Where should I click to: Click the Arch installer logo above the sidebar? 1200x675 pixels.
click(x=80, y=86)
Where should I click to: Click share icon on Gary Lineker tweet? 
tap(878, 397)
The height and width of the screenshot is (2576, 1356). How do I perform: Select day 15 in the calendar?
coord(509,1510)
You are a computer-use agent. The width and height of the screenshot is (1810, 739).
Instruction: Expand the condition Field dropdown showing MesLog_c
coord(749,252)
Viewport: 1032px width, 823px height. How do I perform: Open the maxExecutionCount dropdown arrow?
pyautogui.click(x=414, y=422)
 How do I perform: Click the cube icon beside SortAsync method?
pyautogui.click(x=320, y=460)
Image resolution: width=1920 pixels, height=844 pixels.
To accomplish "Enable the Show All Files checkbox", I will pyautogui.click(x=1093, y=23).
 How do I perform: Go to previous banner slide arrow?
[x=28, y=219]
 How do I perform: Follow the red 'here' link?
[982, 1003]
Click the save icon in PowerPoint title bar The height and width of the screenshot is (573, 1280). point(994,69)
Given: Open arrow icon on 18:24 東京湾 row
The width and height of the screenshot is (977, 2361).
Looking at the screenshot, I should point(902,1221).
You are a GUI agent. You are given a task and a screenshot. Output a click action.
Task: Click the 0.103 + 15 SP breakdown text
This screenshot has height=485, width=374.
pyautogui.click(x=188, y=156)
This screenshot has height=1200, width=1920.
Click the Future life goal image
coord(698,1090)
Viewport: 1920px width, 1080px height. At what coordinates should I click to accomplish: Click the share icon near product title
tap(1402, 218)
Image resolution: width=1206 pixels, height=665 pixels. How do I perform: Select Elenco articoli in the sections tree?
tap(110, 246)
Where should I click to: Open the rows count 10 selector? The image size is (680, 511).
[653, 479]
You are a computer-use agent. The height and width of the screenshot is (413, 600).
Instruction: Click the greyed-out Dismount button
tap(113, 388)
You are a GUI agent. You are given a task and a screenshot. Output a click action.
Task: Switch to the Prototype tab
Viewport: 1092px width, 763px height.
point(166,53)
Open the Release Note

# # #

## Exercise instructions:
Reproduce only the lines from the line containing "Image resolution: width=1206" to the last line of the material above, both of those lines included.

## Answer:
Image resolution: width=1206 pixels, height=665 pixels. How do I perform: Select Elenco articoli in the sections tree?
tap(110, 246)
Where should I click to: Open the rows count 10 selector? The image size is (680, 511).
[653, 479]
You are a computer-use agent. The height and width of the screenshot is (413, 600).
Instruction: Click the greyed-out Dismount button
tap(113, 388)
You are a GUI agent. You are given a task and a screenshot. Output a click action.
Task: Switch to the Prototype tab
Viewport: 1092px width, 763px height.
point(166,53)
Open the Release Note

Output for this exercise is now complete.